Back to overview
Downtime

Databricks issue in West Europe

Apr 23 at 02:00am AEST

Resolved
Jun 11 at 11:08am AEST

We have had no failures in any regions on Monday 10 June and believe the issue is now resolved.

We will continue to monitor in case it resurfaces.

Updated
Jun 03 at 03:03pm AEST

Databricks have deployed a platform change in Australia East (Sydney) and Europe West (Amsterdam). Since those changes were deployed on 29 May (Europe time), we have seen no failures in Databricks in Sydney or Amsterdam.

We are working with Databricks to get this out of cycle change deployed in UK South (London), which has had no failures in the last 2 days. We would also like the change to be deployed in our other regions (UAE North, US East, Southeast Asia, Japan East, Canada Central). These regions have lower usage/throughput and have not been affected in the same way with failures.

Updated
May 25 at 07:49am AEST

There have been no job failures in Europe West, UK South and Australia East (the high load locations) since we deployed the mitigation yesterday.

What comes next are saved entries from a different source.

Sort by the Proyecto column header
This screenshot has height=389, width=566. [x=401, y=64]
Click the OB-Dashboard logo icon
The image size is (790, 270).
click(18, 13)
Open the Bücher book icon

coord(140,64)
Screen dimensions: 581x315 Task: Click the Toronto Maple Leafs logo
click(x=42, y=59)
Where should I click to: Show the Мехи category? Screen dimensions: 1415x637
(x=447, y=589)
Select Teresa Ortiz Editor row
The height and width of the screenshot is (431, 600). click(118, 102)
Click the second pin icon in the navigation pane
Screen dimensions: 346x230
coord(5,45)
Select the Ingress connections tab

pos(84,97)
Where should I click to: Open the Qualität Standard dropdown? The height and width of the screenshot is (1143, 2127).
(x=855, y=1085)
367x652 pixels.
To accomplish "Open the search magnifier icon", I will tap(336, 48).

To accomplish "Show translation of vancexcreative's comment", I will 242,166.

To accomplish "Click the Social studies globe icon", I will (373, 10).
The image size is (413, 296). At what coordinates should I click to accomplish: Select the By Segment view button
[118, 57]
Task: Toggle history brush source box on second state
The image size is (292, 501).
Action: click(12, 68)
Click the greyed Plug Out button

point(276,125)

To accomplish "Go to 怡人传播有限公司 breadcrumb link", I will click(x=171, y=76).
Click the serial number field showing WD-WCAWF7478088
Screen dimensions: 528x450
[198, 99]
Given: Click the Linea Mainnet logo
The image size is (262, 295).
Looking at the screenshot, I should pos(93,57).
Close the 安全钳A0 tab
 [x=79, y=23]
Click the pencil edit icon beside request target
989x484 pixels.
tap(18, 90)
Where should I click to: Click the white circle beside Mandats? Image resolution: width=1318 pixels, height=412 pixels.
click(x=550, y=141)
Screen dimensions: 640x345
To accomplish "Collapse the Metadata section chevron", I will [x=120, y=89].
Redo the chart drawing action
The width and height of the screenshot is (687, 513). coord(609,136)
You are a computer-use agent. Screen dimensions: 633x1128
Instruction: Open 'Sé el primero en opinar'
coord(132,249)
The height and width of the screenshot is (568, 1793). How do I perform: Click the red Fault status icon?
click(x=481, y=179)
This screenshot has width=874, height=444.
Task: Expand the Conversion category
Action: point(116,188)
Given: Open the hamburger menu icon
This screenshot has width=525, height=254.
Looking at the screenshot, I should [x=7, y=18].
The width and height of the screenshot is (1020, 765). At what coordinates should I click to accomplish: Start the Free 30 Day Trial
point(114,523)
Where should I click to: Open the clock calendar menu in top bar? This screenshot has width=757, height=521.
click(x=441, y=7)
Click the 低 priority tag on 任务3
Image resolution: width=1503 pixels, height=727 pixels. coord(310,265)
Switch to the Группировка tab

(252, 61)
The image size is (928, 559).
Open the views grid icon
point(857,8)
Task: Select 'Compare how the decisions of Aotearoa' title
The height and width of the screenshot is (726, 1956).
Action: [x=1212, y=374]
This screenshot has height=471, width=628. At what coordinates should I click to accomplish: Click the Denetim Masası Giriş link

There may still be some slower running jobs where there is high usage, we are working on a mitigation for this with Databricks.

Updated
May 24 at 09:41am AEST

The updated configuration is now deployed in all regions.

Updated
May 24 at 09:11am AEST

There were 32 failures on 23 May in EUW, so we have accelerated deployment of a mitigation.

We have deployed updated configuration to Production in AUE and will shortly deploy to other high load countries (EUW and UKS).

The change adjusts the version of Java used in Databricks to avoid a bug in Java (which is used by Databricks) - based on our testing in Staging this materially improves throughput.

The Databricks team continue to work on the residual issues.

Updated
May 24 at 09:02am AEST

In collaboration with Databricks we have identified an additional mitigation which will be deployed into Production in Australia and Europe today.

Updated
May 22 at 03:03pm AEST

Databricks continue to work on the identified bug. We do not have an ETA on a fix being deployed and continue to monitor for failures on Data Studio.

There have been 3 failures in w/c 20 May in Data Studio (across 2000+ executions), post the mitigations we deployed last week.

Updated
May 16 at 01:13pm AEST

We are still working on this with the Databricks platform team.

Since Monday we have had a 0.3% failure rate in Amsterdam, 0.6% in Sydney and 0.08% in London.

If your Data Studio activity fails, please retry.

Updated
May 06 at 09:32am AEST

We are still working with that Databricks team to identify the cause of the issue.

In the meantime we have
- scaled up capacity
- set the clusters to restart more regularly
- added notifications for the L3 team to see job failures/timeouts
- granted access to the L3 team to complete restarts

Updated
Apr 24 at 05:18pm AEST

The issue has reoccured.

The L4 team are working with Microsoft and Databricks to identify a root cause.

In the meantime we have:
- scaled up the EUW cluster to provide more memory headroom
- onboarded the L3 support team to monitor the cluster state and manually restart the cluster if needed

Updated
Apr 23 at 07:00am AEST

Issue resolved through a cluster restart.

The team are investigating to find the root cause.

Created
Apr 23 at 02:00am AEST

There was a Databricks issue that meant that DBR jobs did not complete.

The issue was resolved with a cluster restart.

The team are investigating the root cause.